The Financial Problem
Carrying one passenger per flight is not a viable business model, and everyone involved understood this was experimental. The standard ticket price was $5 (roughly $150 in today’s dollars), and the airline never reached profitability. According to the International Air Transport Association’s historical records, the airline came close to breaking even and appeared to be self-sustaining in two of its three months. But it still required subsidies from the local business community ranging between $540 and $1,740 over the course of its run.
That subsidy was modest, but it pointed to a fundamental gap: revenue from one-passenger flights could not cover fuel, maintenance, and a pilot’s wages without outside support. There was no way to scale up without larger aircraft, and the aviation technology of 1914 simply didn’t offer that option at a price a small regional operation could afford.
Why Tourist Season Mattered
St. Petersburg in 1914 was a winter resort town. Its population swelled with visitors from November through March, then emptied out. The airline launched at the peak of that season and rode the wave of curiosity and tourist traffic. Over three months, 1,205 passengers flew a combined 7,000 miles with no crashes or injuries.
But as March wound down, so did the customer base. The tourists left, and the year-round population of St. Petersburg was too small to fill even a one-seat plane twice a day. The airline suspended daily operations on March 31, 1914, timed precisely to the end of the season. There was no catastrophic failure, no scandal, no crash. The demand simply disappeared with the warm-weather visitors.
Technology Was the Deeper Constraint
Even if the tourist season had been longer, the airline faced a ceiling that no amount of enthusiasm could raise. A single-passenger open-cockpit flying boat was a novelty, not a transportation system. Passengers sat exposed to the elements, the plane couldn’t fly in poor weather, and the revenue per flight was capped at one fare. To become a real business, the airline would have needed planes that could carry five, ten, or twenty people, and those simply didn’t exist yet.
The Wright brothers had flown at Kitty Hawk only eleven years earlier. Engine technology, airframe design, and navigation instruments were all in their infancy. World War I, which started later that same year, would accelerate aviation development dramatically. But in early 1914, Fansler and Jannus were working with the best equipment available, and it wasn’t enough to build a sustainable airline.
What Happened After It Closed
Tony Jannus continued flying and took on various aviation projects after the airline folded. He died in 1916 when his plane crashed into the Black Sea during a training flight in Russia. Fansler moved on to other business ventures. The Benoist aircraft company itself didn’t survive much longer, as its founder Thomas Benoist had died in a streetcar accident in 1917.
The airline’s real legacy was proving that scheduled commercial air travel could work at all.

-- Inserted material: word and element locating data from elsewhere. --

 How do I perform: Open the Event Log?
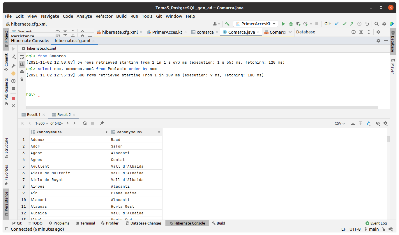pyautogui.click(x=376, y=223)
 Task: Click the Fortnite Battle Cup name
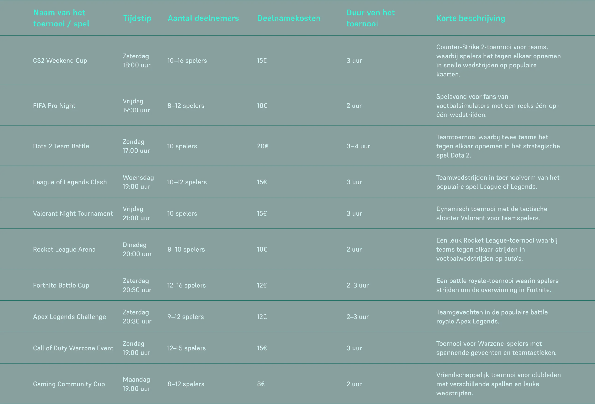(61, 285)
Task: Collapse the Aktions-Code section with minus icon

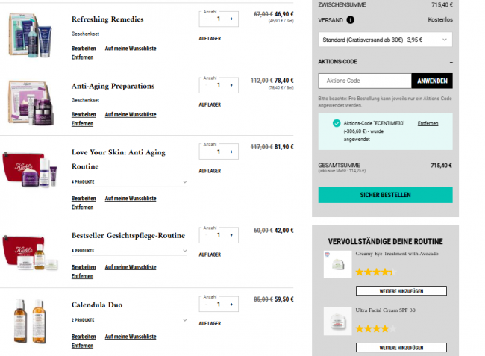Action: click(451, 62)
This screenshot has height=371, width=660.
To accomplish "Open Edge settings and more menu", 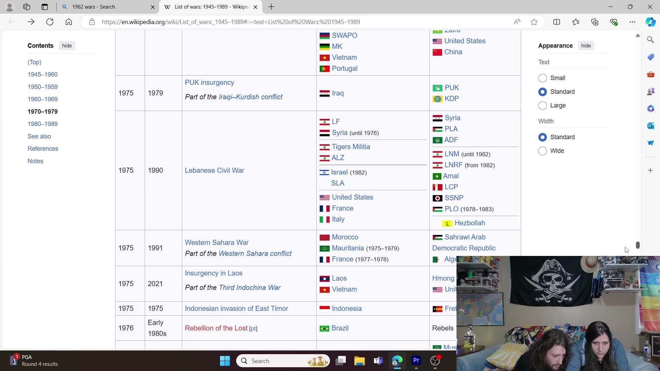I will pyautogui.click(x=633, y=22).
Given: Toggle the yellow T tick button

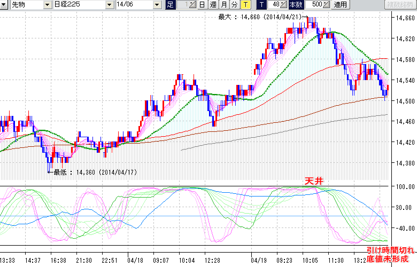Looking at the screenshot, I should 245,5.
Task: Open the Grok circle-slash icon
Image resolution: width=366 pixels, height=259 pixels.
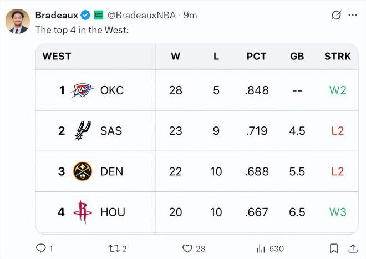Action: click(x=336, y=15)
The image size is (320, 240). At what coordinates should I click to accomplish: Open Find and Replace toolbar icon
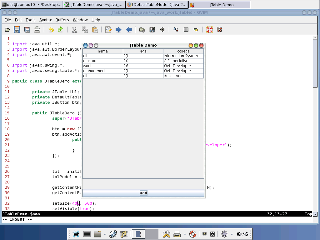[108, 30]
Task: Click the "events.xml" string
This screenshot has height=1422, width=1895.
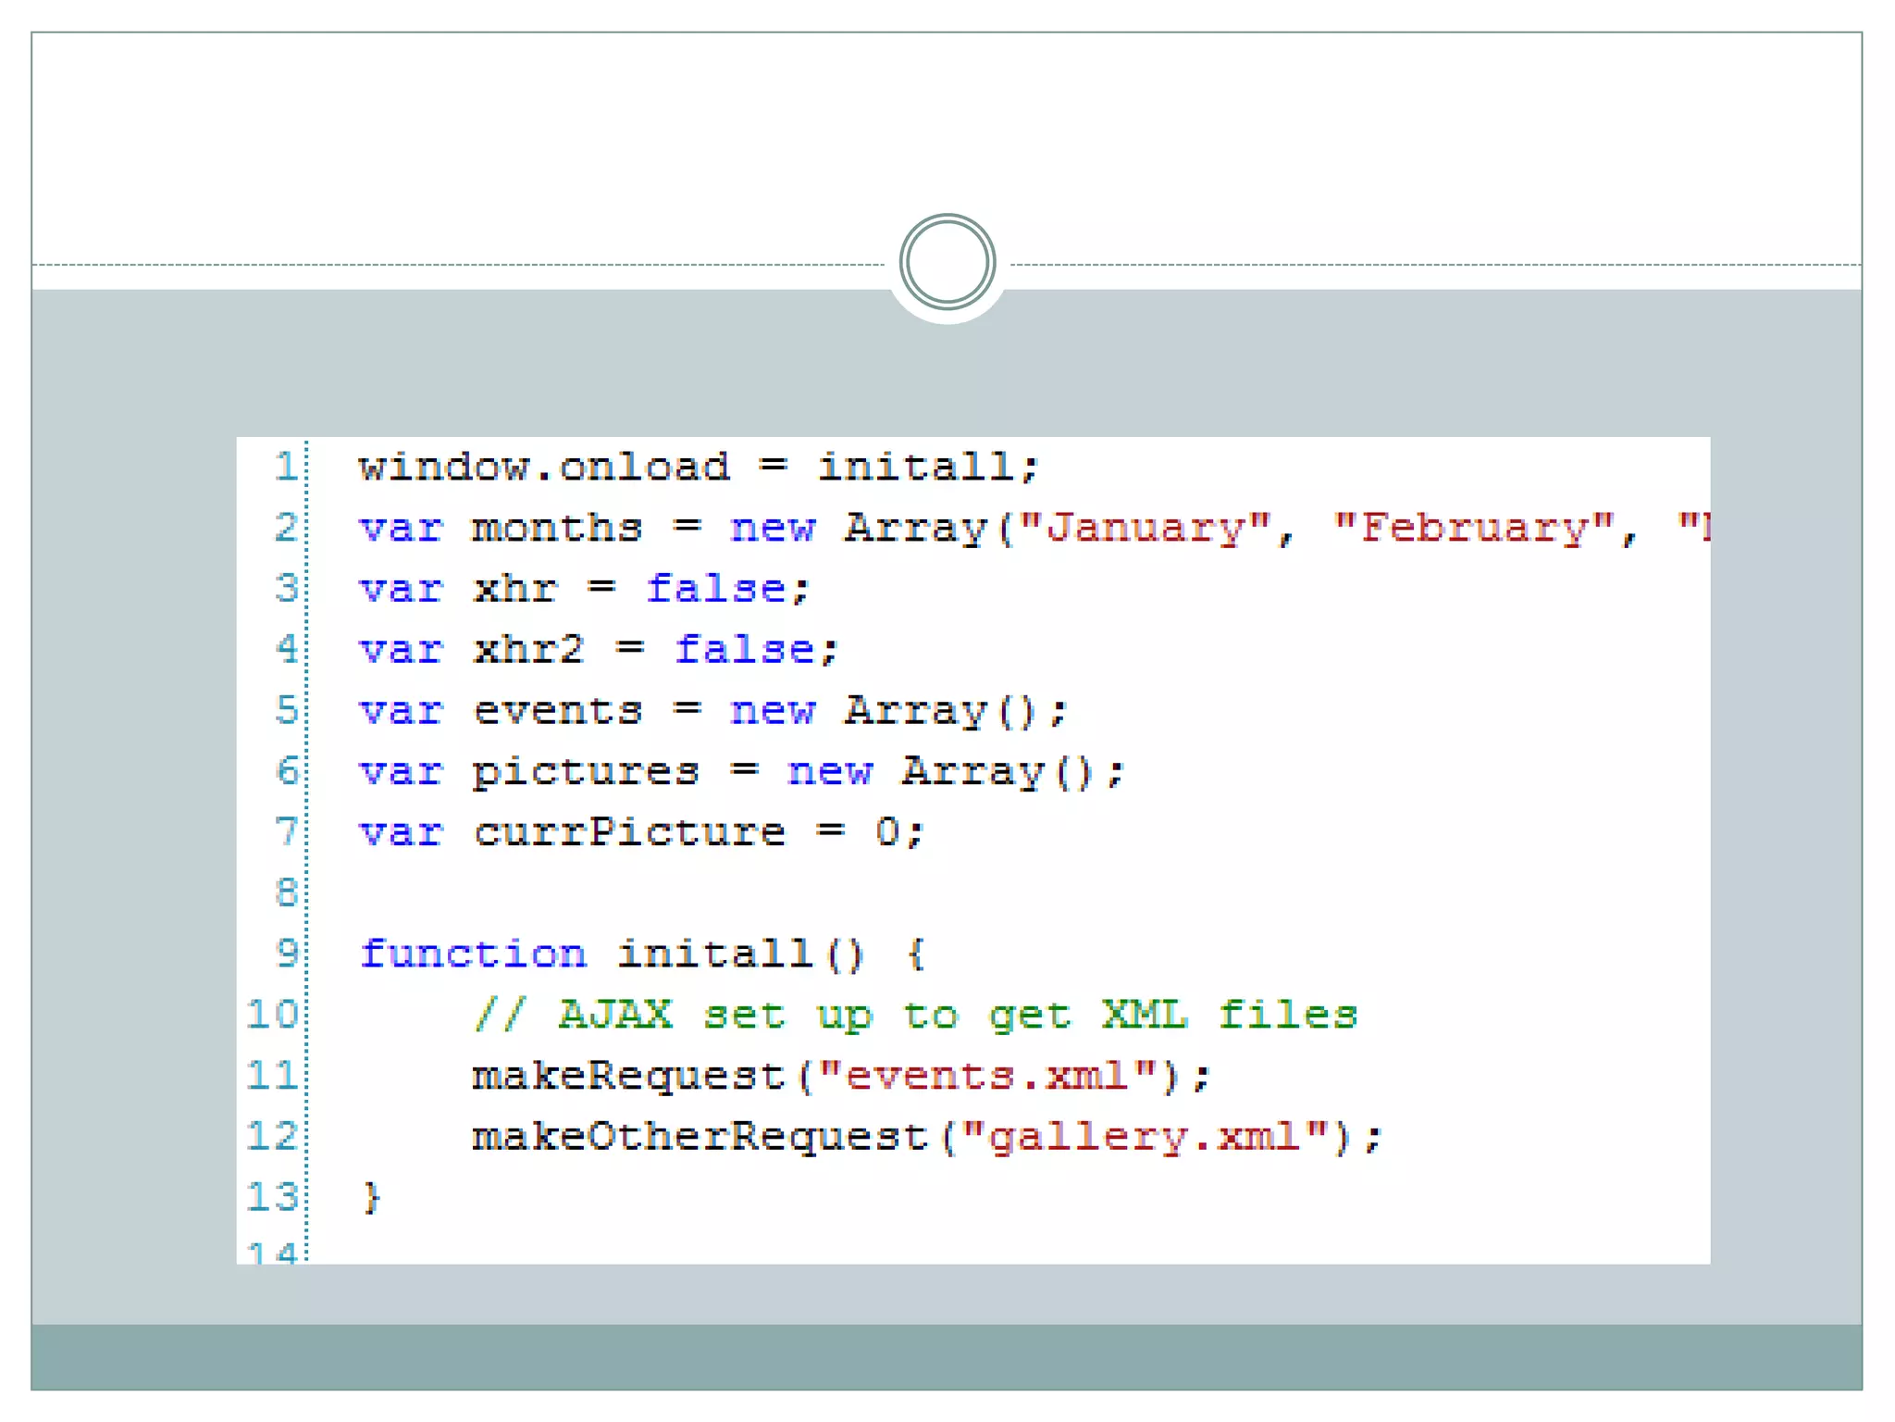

It demonstrated that ordinary paying customers would choose to fly, that a timetable could be maintained, and that an airline could come close to paying for itself even with the most primitive equipment imaginable. It took another decade before airlines with larger planes and government airmail contracts turned commercial aviation into a lasting industry, but the three-month experiment across Tampa Bay showed it was possible.
Over its 172 flights, the St. Petersburg–Tampa Airboat Line never lost a passenger to injury. It failed not because anything went wrong, but because everything about it was ten years ahead of the technology and infrastructure needed to make it last.